Auf der Grundlage von Zeitzeugeninterviews, Archivrecherchen und Sammlung originaler Materialien, Objekte, Dokumente und Fotografien aus Privatbesitz soll eine Ausstellung mit Begleitpublikation dauerhaft an die Ereignisse der Friedlichen Revolution in der Elbestadt Torgau erinnern. Besonders hervorzuheben sind die einzigartigen Fotografien der Torgauer Fotografen Manfred und Erdmute Bräunlich. Beide haben den Herbst 1989 in Torgau auf eindrucksvolle Weise dokumentiert. Bis heute ist ein Großteil dieser Fotos nicht veröffentlicht.

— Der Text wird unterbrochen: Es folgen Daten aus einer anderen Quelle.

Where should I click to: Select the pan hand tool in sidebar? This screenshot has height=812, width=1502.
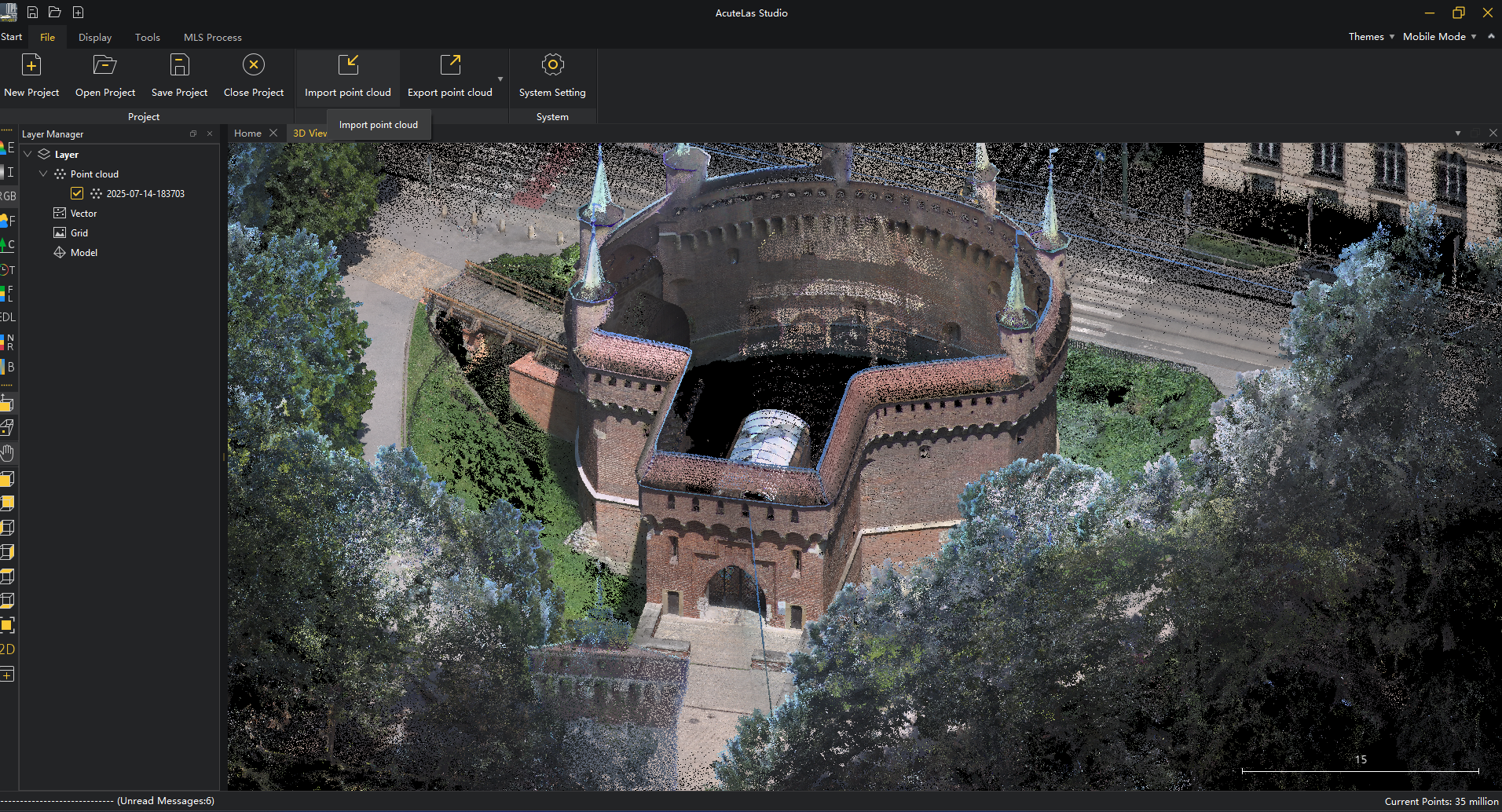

Torgau als Ort des GJWH, der einzigen geschlossenen Heimeinrichtung der DDR, soll dabei ebenso Beachtung finden. Der Blick hinter die Mauern des GJWH im Herbst 1989 soll verdeutlichen, wie Personal und Verantwortliche versuchten, das Aufbegehren und die Freiheitsrufe der Bürger auf der Straße von den Jugendlichen fernzuhalten. Die Bürgerbewegung mit ihren Montagsdemonstrationen löste beim Personal Angst und Verunsicherung aus, die sich u.a. in der Verschärfung der Sicherheitsmaßnahmen wiederspiegelt. Hinzukommt, dass der GJWH Torgau als Isolierungslager des Ministeriums für Staatssicherheit geplant war. Die zunehmende Unsicherheit der staatlichen Organe wird besonders deutlich mit der Auflösung des GJWH. Mit einem Anruf aus dem Ministerium für Volksbildung am 11. November 1989 erfolgte die telefonische Anweisung, zur sofortigen Rückführung aller Jugendlichen in die einweisenden Heime. Die Belegungsbücher verzeichneten ab diesem Tag täglich verstärkte Abgänge. Am 17. November 1989 verließ der letzte Jugendliche die Einrichtung. Die letzten Monate dieser Einrichtung sollen den Ereignissen im Herbst 89 gegenübergestellt und der Frage nachgegangen werden, welche Beachtung der GJWH innerhalb der Bürgerrechtsbewegung fand.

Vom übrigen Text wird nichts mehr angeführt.